Report: Hurricane Maria caused nearly 3,000 deaths in Puerto Rico
The death toll in Puerto Rico due to Hurricane Maria is much higher than previously estimated, according to a new analysis.
The report released Tuesday by George Washington University's Milken Institute School of Public Health estimated that 2,975 deaths occurred on the island in the six months following Hurricane Maria's landfall in September 2017.
The official death toll released by the Puerto Rican government in the aftermath of the storm determined 64 people had died due to the storms. The low number of certified deaths was part of the basis for President Donald Trump's praise for the federal government's response effort despite multiple reports indicating a severe public health crisis was looming with the loss of consistent electrical power or access to clean water for months throughout several parts of the island.
"Every death is a horror," said Trump at a news conference during his visit to Puerto Rico in October 2017. "But if you look at a real catastrophe like [Hurricane] Katrina and you look at the tremendous—hundreds and hundreds of people that died—and you look at what happened here with, really, a storm that was just totally overpowering … no one has ever seen anything like this."
The report is the latest analysis that has rebuffed the Puerto Rican government's death count. A Harvard analysis published in May in the New England Journal of Medicine estimated a mortality rate of more than 14 deaths for every 1,000 residents from Sept. 20 through Dec. 31, 2017, which yielded a total of 4,645 excess deaths.
"This household-based survey suggests that the number of excess deaths related to Hurricane Maria in Puerto Rico is more than 70 times the official estimate," the researchers noted.
In a report to Congress earlier this year, Puerto Rico officials estimated that there were 1,427 more deaths in the four months following hurricanes Maria and Irma than occurred during the same period in each of the previous four years.
In light of the discrepancies, the latest study was commissioned by the governor of Puerto Rico and analyzed death certificates and other mortality data for six months following the storm and compared the total number of deaths during that time to the expected number based on historical patterns.
"The results of our epidemiological study suggest that, tragically, Hurricane Maria led to a large number of excess deaths throughout the island," principal investigator Dr. Carlos Santos-Burgoa, a professor of global health at GW Milken, said in a written statement. "Certain groups—those in lower income areas and the elderly—faced the highest risk."
The analysis cited a number of factors for the crisis after the hurricane. One of the most notable challenges was the lack of trained personnel, causing the island's emergency response to be inadequate for certifying deaths.
Also, the report cited an overall lack of a formalized command structure for emergency communications, which led to a breakdown in coordination between central and municipal governments.
The report recommended several steps the Puerto Rican government could take to improve its death surveillance capabilities following a disaster as well as its emergency preparedness.
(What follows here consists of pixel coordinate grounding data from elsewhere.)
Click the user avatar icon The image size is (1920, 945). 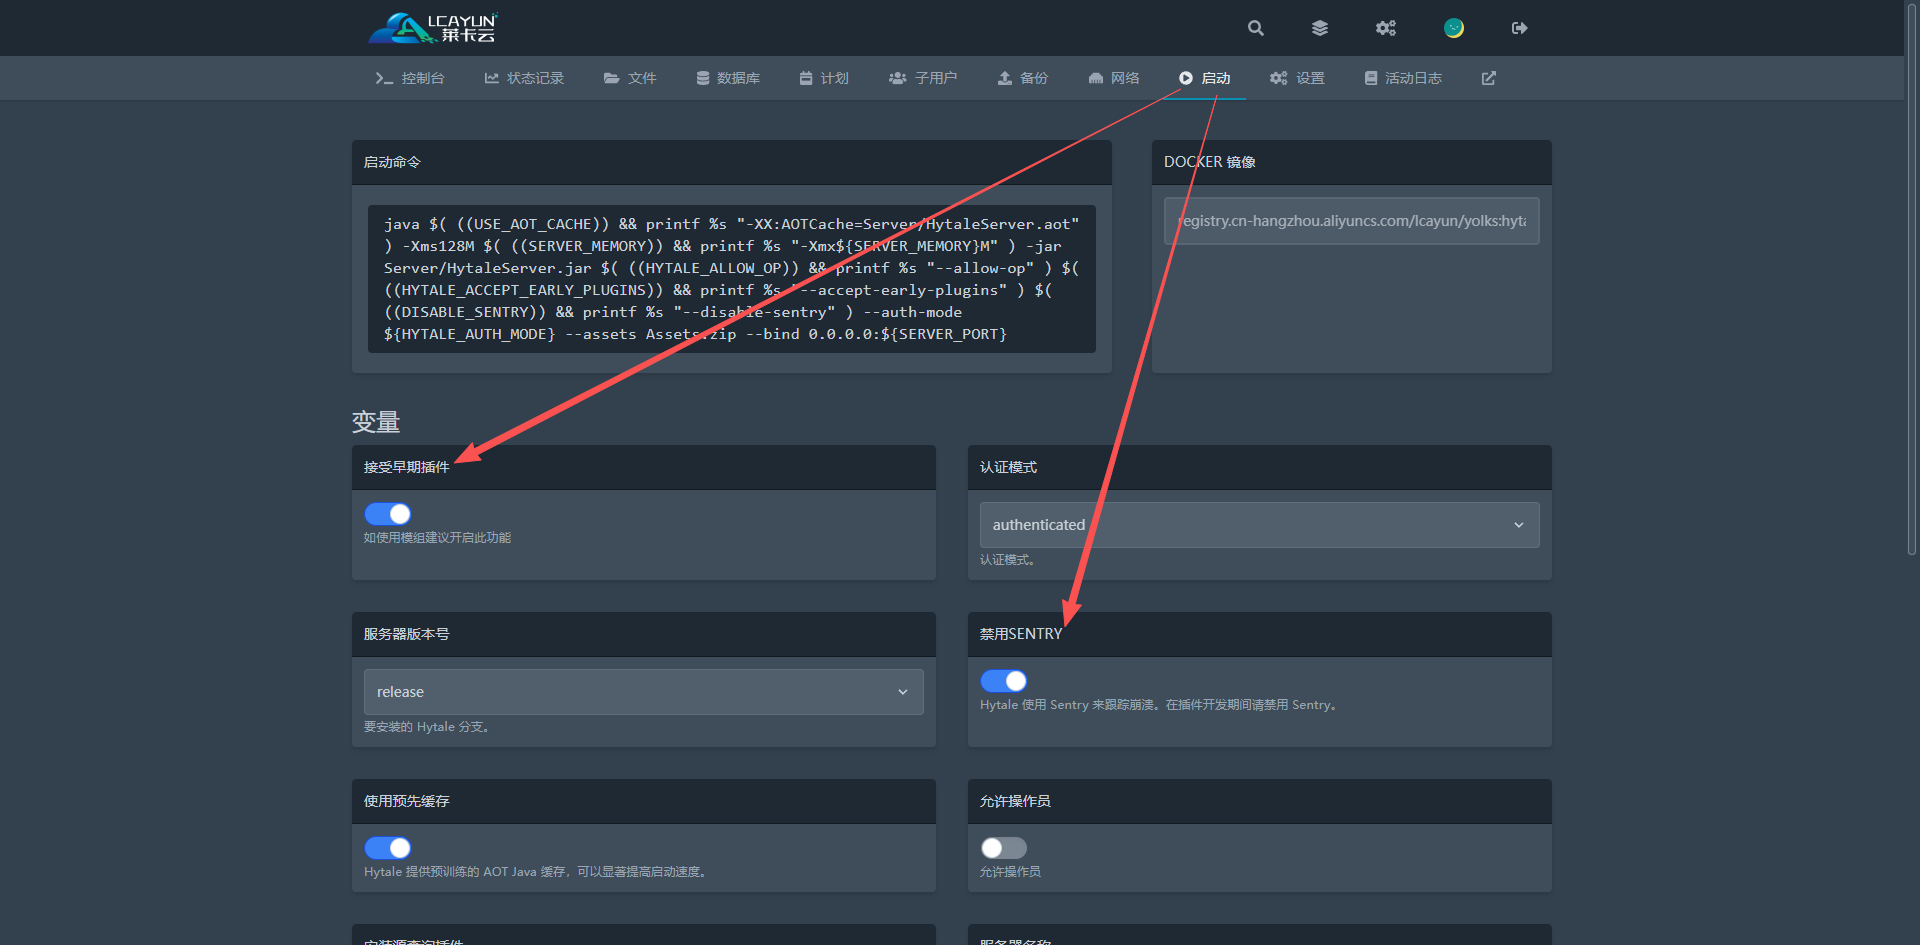pos(1454,28)
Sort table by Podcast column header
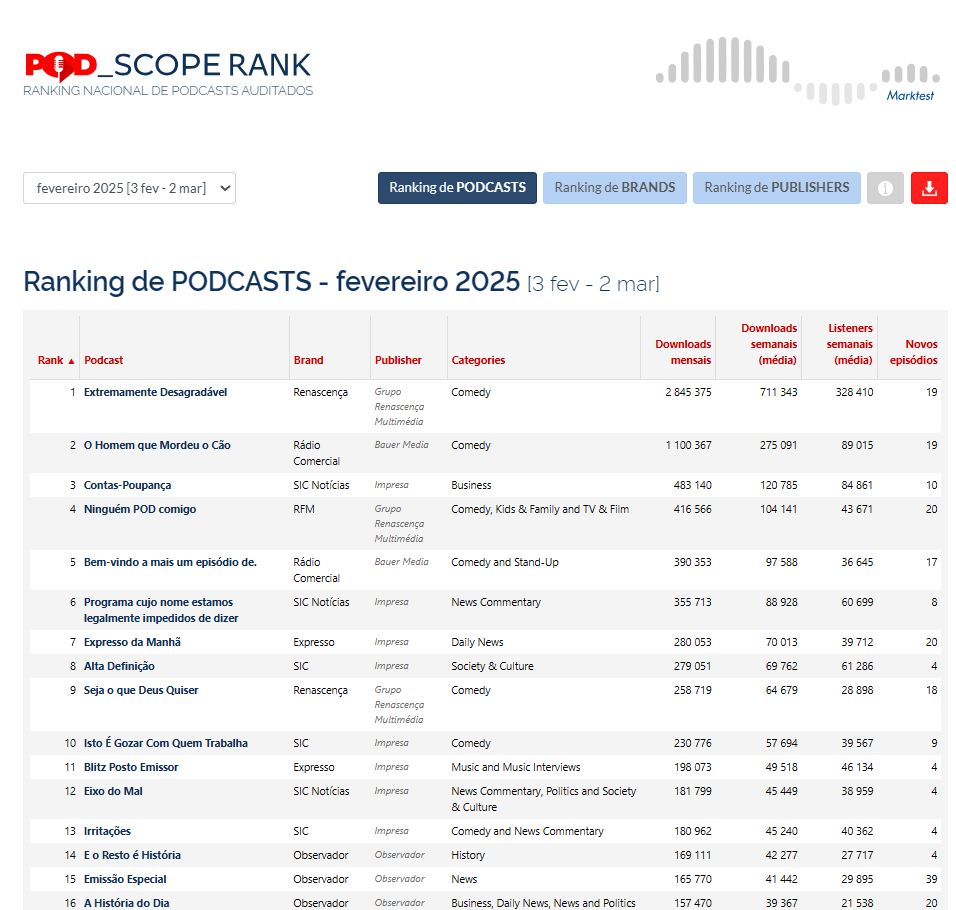The image size is (956, 910). [x=104, y=360]
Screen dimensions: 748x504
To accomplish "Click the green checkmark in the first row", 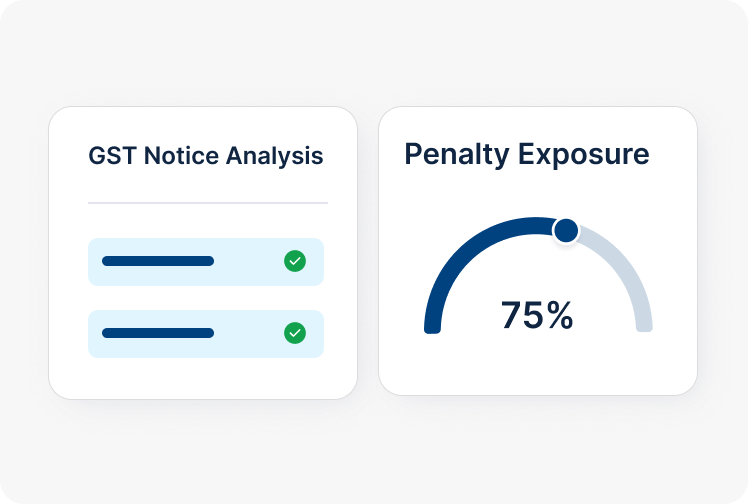I will coord(294,261).
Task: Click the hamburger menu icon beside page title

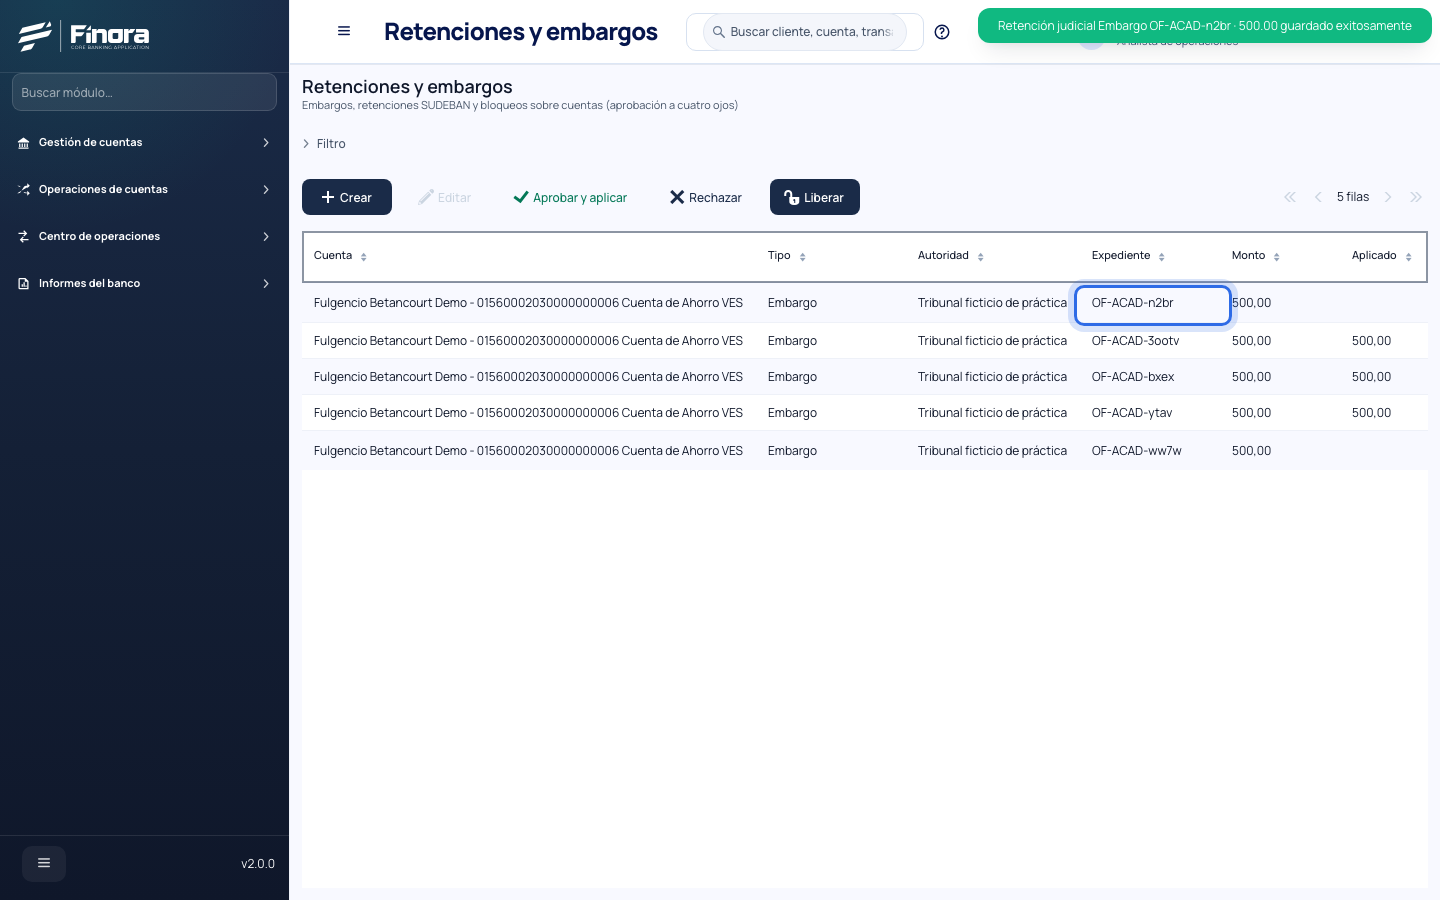Action: 344,31
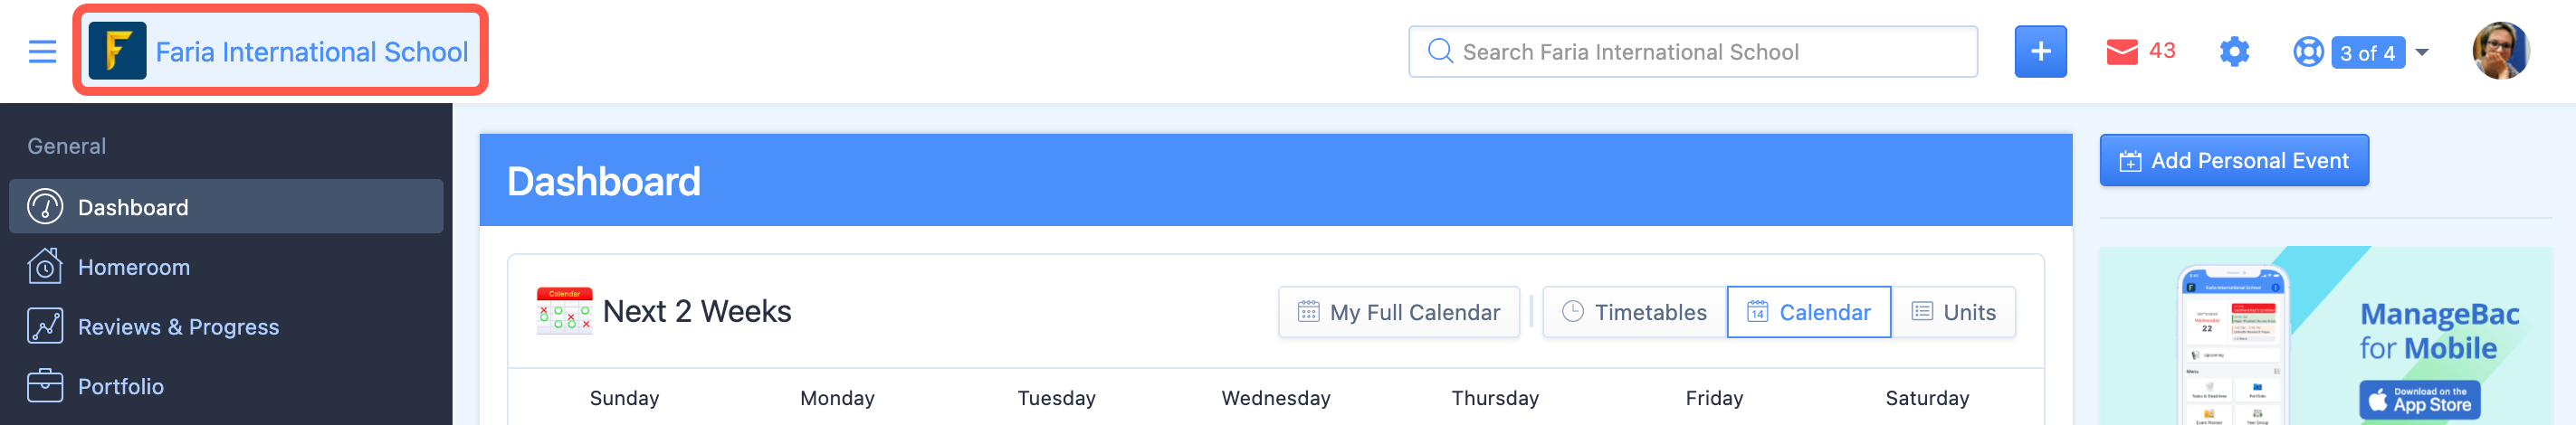The width and height of the screenshot is (2576, 425).
Task: Click the Download on App Store badge
Action: click(2419, 399)

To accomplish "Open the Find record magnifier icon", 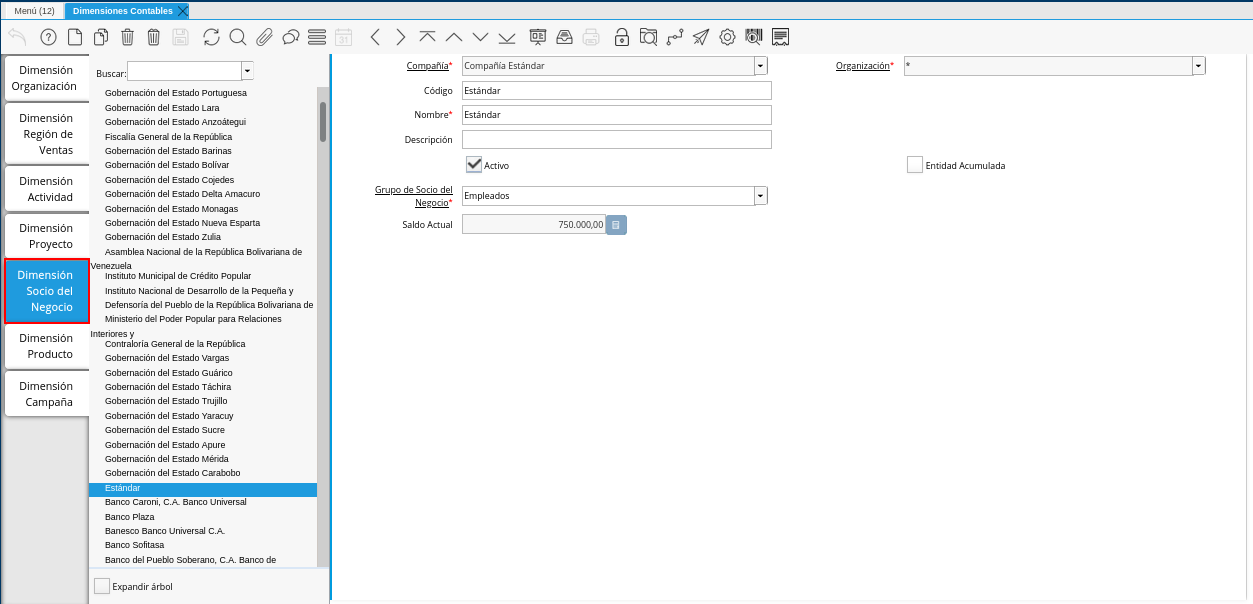I will (x=238, y=37).
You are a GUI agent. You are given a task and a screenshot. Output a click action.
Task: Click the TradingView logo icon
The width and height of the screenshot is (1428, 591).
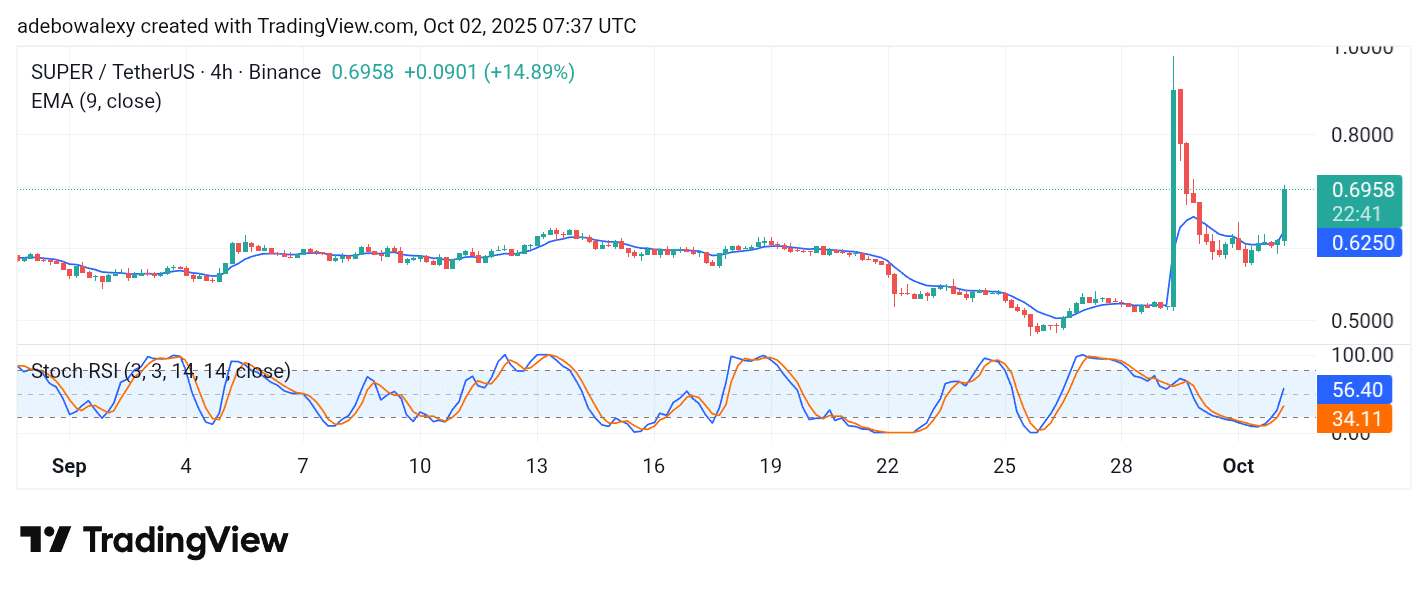(x=45, y=540)
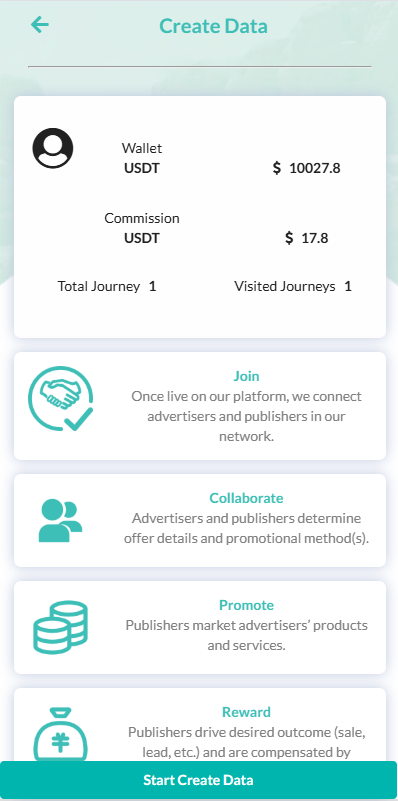Select the Create Data page title

pos(213,26)
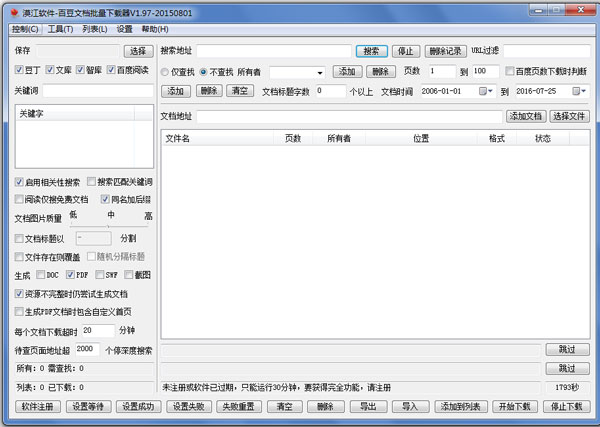Open the 控制(C) menu
Screen dimensions: 600x427
click(25, 29)
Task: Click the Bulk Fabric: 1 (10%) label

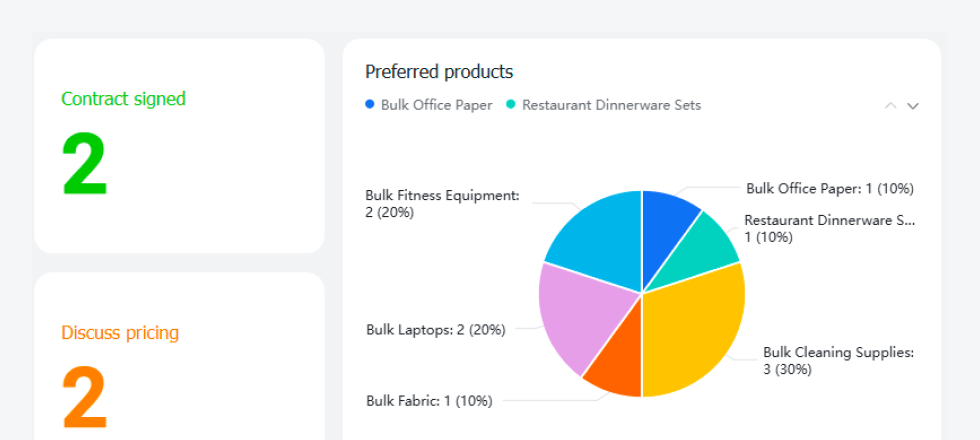Action: (x=429, y=401)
One measure was for the government to monitor for possible spikes in death rates in certain areas and within certain vulnerable populations such as the elderly or children.
The analysis called for the government to fully staff key positions within its health department's Vital Statistics Registry and Bureau of Forensic Sciences and to improve coordination between those entities.
"The inadequate preparedness and personnel training for crisis and emergency risk communication, combined with numerous barriers to accurate, timely information and factors that increased rumor generation, ultimately decreased the perceived transparency and credibility of the Government of Puerto Rico," investigators concluded.